INSTRUCTIONS FOR THE TASK:
What is needed here is an exact transcription of the entries that follow.

DATASET CONTENT:

════════

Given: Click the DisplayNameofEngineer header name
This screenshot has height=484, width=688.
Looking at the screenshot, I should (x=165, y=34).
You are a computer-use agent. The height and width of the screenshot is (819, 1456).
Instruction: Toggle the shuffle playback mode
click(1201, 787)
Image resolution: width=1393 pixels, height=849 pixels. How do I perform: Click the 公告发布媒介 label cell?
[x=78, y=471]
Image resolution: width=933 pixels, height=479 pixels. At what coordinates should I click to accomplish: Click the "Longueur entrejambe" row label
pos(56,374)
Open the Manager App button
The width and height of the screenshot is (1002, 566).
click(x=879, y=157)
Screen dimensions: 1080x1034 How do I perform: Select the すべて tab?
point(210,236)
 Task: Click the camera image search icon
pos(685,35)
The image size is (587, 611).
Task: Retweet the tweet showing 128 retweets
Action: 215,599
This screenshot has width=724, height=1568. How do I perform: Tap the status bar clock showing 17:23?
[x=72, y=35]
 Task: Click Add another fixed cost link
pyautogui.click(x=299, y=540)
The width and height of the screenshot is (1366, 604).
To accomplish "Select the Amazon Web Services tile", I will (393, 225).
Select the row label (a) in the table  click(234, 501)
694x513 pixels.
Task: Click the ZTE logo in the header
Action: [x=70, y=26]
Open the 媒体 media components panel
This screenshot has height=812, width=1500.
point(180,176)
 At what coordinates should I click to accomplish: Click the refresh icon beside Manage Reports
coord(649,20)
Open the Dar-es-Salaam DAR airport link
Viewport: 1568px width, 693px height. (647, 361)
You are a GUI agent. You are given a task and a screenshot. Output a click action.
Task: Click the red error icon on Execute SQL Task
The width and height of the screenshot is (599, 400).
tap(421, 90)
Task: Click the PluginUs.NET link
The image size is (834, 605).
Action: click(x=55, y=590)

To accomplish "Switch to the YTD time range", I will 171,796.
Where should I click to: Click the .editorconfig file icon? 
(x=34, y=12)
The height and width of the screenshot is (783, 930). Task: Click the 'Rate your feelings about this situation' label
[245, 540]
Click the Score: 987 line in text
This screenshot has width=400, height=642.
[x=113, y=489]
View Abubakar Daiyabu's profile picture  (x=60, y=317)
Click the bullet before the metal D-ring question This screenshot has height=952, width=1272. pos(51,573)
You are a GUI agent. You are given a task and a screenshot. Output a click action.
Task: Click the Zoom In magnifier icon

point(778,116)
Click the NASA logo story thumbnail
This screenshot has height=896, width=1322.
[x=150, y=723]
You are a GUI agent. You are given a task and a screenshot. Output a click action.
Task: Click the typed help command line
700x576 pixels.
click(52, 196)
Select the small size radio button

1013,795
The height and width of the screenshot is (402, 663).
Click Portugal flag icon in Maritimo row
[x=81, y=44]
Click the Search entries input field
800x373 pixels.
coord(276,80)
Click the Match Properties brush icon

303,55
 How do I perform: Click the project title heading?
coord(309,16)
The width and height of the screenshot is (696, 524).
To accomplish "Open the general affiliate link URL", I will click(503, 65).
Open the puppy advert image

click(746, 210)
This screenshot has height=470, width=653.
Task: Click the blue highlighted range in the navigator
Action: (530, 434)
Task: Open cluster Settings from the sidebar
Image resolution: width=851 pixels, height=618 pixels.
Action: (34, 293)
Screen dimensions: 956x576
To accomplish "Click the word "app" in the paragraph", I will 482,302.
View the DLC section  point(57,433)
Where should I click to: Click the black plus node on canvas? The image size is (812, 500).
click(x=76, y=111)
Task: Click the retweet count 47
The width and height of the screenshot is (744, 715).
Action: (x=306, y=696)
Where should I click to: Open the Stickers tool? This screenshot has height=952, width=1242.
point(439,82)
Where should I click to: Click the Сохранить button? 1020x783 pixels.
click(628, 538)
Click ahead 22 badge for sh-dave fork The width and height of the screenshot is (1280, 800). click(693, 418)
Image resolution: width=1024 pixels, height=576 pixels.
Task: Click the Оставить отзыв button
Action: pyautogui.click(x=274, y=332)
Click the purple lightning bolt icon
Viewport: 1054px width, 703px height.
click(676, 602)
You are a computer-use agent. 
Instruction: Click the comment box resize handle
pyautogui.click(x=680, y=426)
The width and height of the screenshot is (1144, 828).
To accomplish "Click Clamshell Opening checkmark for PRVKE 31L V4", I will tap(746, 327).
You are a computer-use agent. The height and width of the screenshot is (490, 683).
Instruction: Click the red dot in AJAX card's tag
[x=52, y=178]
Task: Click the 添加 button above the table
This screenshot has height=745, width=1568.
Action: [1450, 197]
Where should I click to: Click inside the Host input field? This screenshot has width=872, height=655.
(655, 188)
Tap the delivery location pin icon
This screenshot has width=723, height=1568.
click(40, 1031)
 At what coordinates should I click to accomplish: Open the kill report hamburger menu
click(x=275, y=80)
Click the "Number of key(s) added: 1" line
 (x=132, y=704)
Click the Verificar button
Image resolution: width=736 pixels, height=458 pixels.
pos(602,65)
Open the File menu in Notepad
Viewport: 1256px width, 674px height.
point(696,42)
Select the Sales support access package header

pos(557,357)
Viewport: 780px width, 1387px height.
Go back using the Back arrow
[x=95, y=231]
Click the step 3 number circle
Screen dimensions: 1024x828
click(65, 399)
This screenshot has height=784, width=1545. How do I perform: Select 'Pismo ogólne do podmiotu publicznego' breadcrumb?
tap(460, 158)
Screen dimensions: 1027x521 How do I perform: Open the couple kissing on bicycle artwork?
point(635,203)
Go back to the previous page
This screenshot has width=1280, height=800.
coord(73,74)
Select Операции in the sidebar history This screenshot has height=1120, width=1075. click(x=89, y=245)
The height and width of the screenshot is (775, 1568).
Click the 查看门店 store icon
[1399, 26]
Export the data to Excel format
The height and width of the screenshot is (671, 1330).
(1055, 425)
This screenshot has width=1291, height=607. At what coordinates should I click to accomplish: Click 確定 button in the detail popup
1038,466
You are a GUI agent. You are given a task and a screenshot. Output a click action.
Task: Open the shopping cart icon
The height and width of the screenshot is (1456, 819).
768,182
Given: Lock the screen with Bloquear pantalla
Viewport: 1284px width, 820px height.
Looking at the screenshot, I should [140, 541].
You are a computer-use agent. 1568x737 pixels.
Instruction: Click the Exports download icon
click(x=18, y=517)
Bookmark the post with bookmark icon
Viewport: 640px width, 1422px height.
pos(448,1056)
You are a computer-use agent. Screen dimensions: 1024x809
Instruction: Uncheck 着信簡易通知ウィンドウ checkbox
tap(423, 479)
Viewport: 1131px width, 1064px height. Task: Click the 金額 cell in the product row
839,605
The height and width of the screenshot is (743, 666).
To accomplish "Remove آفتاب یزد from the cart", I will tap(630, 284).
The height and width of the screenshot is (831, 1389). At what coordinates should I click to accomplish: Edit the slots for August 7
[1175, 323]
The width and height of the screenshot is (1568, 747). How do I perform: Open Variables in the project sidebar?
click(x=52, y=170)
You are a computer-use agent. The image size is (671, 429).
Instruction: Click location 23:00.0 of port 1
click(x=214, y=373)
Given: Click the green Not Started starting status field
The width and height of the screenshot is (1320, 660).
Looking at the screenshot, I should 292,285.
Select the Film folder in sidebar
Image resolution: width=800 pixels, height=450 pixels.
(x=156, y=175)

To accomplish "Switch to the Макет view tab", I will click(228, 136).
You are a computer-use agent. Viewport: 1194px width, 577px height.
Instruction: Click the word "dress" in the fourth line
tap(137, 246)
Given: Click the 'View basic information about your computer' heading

════════

RESULT OF THIS TASK:
Given: Click the DisplayNameofEngineer header name
This screenshot has height=484, width=688.
Looking at the screenshot, I should (x=165, y=34).
You are a computer-use agent. The height and width of the screenshot is (819, 1456).
Instruction: Toggle the shuffle playback mode
click(1201, 787)
Image resolution: width=1393 pixels, height=849 pixels. How do I perform: Click the 公告发布媒介 label cell?
[x=78, y=471]
Image resolution: width=933 pixels, height=479 pixels. At what coordinates should I click to accomplish: Click the "Longueur entrejambe" row label
pos(56,374)
Open the Manager App button
The width and height of the screenshot is (1002, 566).
click(x=879, y=157)
Screen dimensions: 1080x1034 How do I perform: Select the すべて tab?
point(210,236)
 Task: Click the camera image search icon
pos(685,35)
The image size is (587, 611).
Task: Retweet the tweet showing 128 retweets
Action: 215,599
This screenshot has width=724, height=1568. How do I perform: Tap the status bar clock showing 17:23?
[x=72, y=35]
 Task: Click Add another fixed cost link
pyautogui.click(x=299, y=540)
The width and height of the screenshot is (1366, 604).
To accomplish "Select the Amazon Web Services tile", I will (393, 225).
Select the row label (a) in the table  click(234, 501)
694x513 pixels.
Task: Click the ZTE logo in the header
Action: [x=70, y=26]
Open the 媒体 media components panel
This screenshot has height=812, width=1500.
point(180,176)
 At what coordinates should I click to accomplish: Click the refresh icon beside Manage Reports
coord(649,20)
Open the Dar-es-Salaam DAR airport link
Viewport: 1568px width, 693px height. (647, 361)
You are a GUI agent. You are given a task and a screenshot. Output a click action.
Task: Click the red error icon on Execute SQL Task
The width and height of the screenshot is (599, 400).
tap(421, 90)
Task: Click the PluginUs.NET link
The image size is (834, 605).
Action: click(x=55, y=590)

To accomplish "Switch to the YTD time range", I will 171,796.
Where should I click to: Click the .editorconfig file icon? 
(x=34, y=12)
The height and width of the screenshot is (783, 930). Task: Click the 'Rate your feelings about this situation' label
[245, 540]
Click the Score: 987 line in text
This screenshot has width=400, height=642.
[x=113, y=489]
View Abubakar Daiyabu's profile picture  (x=60, y=317)
Click the bullet before the metal D-ring question This screenshot has height=952, width=1272. pos(51,573)
You are a GUI agent. You are given a task and a screenshot. Output a click action.
Task: Click the Zoom In magnifier icon

point(778,116)
Click the NASA logo story thumbnail
This screenshot has height=896, width=1322.
[x=150, y=723]
You are a GUI agent. You are given a task and a screenshot. Output a click action.
Task: Click the typed help command line
700x576 pixels.
click(52, 196)
Select the small size radio button

1013,795
The height and width of the screenshot is (402, 663).
Click Portugal flag icon in Maritimo row
[x=81, y=44]
Click the Search entries input field
800x373 pixels.
coord(276,80)
Click the Match Properties brush icon

303,55
 How do I perform: Click the project title heading?
coord(309,16)
The width and height of the screenshot is (696, 524).
To accomplish "Open the general affiliate link URL", I will click(503, 65).
Open the puppy advert image

click(746, 210)
This screenshot has height=470, width=653.
Task: Click the blue highlighted range in the navigator
Action: (530, 434)
Task: Open cluster Settings from the sidebar
Image resolution: width=851 pixels, height=618 pixels.
Action: (34, 293)
Screen dimensions: 956x576
To accomplish "Click the word "app" in the paragraph", I will 482,302.
View the DLC section  point(57,433)
Where should I click to: Click the black plus node on canvas? The image size is (812, 500).
click(x=76, y=111)
Task: Click the retweet count 47
The width and height of the screenshot is (744, 715).
Action: (x=306, y=696)
Where should I click to: Open the Stickers tool? This screenshot has height=952, width=1242.
point(439,82)
Where should I click to: Click the Сохранить button? 1020x783 pixels.
click(628, 538)
Click ahead 22 badge for sh-dave fork The width and height of the screenshot is (1280, 800). click(693, 418)
Image resolution: width=1024 pixels, height=576 pixels.
Task: Click the Оставить отзыв button
Action: pyautogui.click(x=274, y=332)
Click the purple lightning bolt icon
Viewport: 1054px width, 703px height.
click(676, 602)
You are a computer-use agent. 
Instruction: Click the comment box resize handle
pyautogui.click(x=680, y=426)
The width and height of the screenshot is (1144, 828).
To accomplish "Click Clamshell Opening checkmark for PRVKE 31L V4", I will tap(746, 327).
You are a computer-use agent. The height and width of the screenshot is (490, 683).
Instruction: Click the red dot in AJAX card's tag
[x=52, y=178]
Task: Click the 添加 button above the table
This screenshot has height=745, width=1568.
Action: [1450, 197]
Where should I click to: Click inside the Host input field? This screenshot has width=872, height=655.
(655, 188)
Tap the delivery location pin icon
This screenshot has width=723, height=1568.
click(40, 1031)
 At what coordinates should I click to accomplish: Open the kill report hamburger menu
click(x=275, y=80)
Click the "Number of key(s) added: 1" line
 (x=132, y=704)
Click the Verificar button
Image resolution: width=736 pixels, height=458 pixels.
pos(602,65)
Open the File menu in Notepad
Viewport: 1256px width, 674px height.
point(696,42)
Select the Sales support access package header

pos(557,357)
Viewport: 780px width, 1387px height.
Go back using the Back arrow
[x=95, y=231]
Click the step 3 number circle
Screen dimensions: 1024x828
click(65, 399)
This screenshot has height=784, width=1545. How do I perform: Select 'Pismo ogólne do podmiotu publicznego' breadcrumb?
tap(460, 158)
Screen dimensions: 1027x521 How do I perform: Open the couple kissing on bicycle artwork?
point(635,203)
Go back to the previous page
This screenshot has width=1280, height=800.
coord(73,74)
Select Операции in the sidebar history This screenshot has height=1120, width=1075. click(x=89, y=245)
The height and width of the screenshot is (775, 1568).
Click the 查看门店 store icon
[1399, 26]
Export the data to Excel format
The height and width of the screenshot is (671, 1330).
(1055, 425)
This screenshot has width=1291, height=607. At what coordinates should I click to accomplish: Click 確定 button in the detail popup
1038,466
You are a GUI agent. You are given a task and a screenshot. Output a click action.
Task: Open the shopping cart icon
The height and width of the screenshot is (1456, 819).
768,182
Given: Lock the screen with Bloquear pantalla
Viewport: 1284px width, 820px height.
Looking at the screenshot, I should [140, 541].
You are a computer-use agent. 1568x737 pixels.
Instruction: Click the Exports download icon
click(x=18, y=517)
Bookmark the post with bookmark icon
Viewport: 640px width, 1422px height.
pos(448,1056)
You are a computer-use agent. Screen dimensions: 1024x809
Instruction: Uncheck 着信簡易通知ウィンドウ checkbox
tap(423, 479)
Viewport: 1131px width, 1064px height. Task: Click the 金額 cell in the product row
839,605
The height and width of the screenshot is (743, 666).
To accomplish "Remove آفتاب یزد from the cart", I will tap(630, 284).
The height and width of the screenshot is (831, 1389). At what coordinates should I click to accomplish: Edit the slots for August 7
[1175, 323]
The width and height of the screenshot is (1568, 747). How do I perform: Open Variables in the project sidebar?
click(x=52, y=170)
You are a computer-use agent. The image size is (671, 429).
Instruction: Click location 23:00.0 of port 1
click(x=214, y=373)
Given: Click the green Not Started starting status field
The width and height of the screenshot is (1320, 660).
Looking at the screenshot, I should 292,285.
Select the Film folder in sidebar
Image resolution: width=800 pixels, height=450 pixels.
(x=156, y=175)

To accomplish "Switch to the Макет view tab", I will click(228, 136).
You are a computer-use agent. Viewport: 1194px width, 577px height.
Instruction: Click the word "dress" in the fourth line
tap(137, 246)
Given: Click the 'View basic information about your computer' heading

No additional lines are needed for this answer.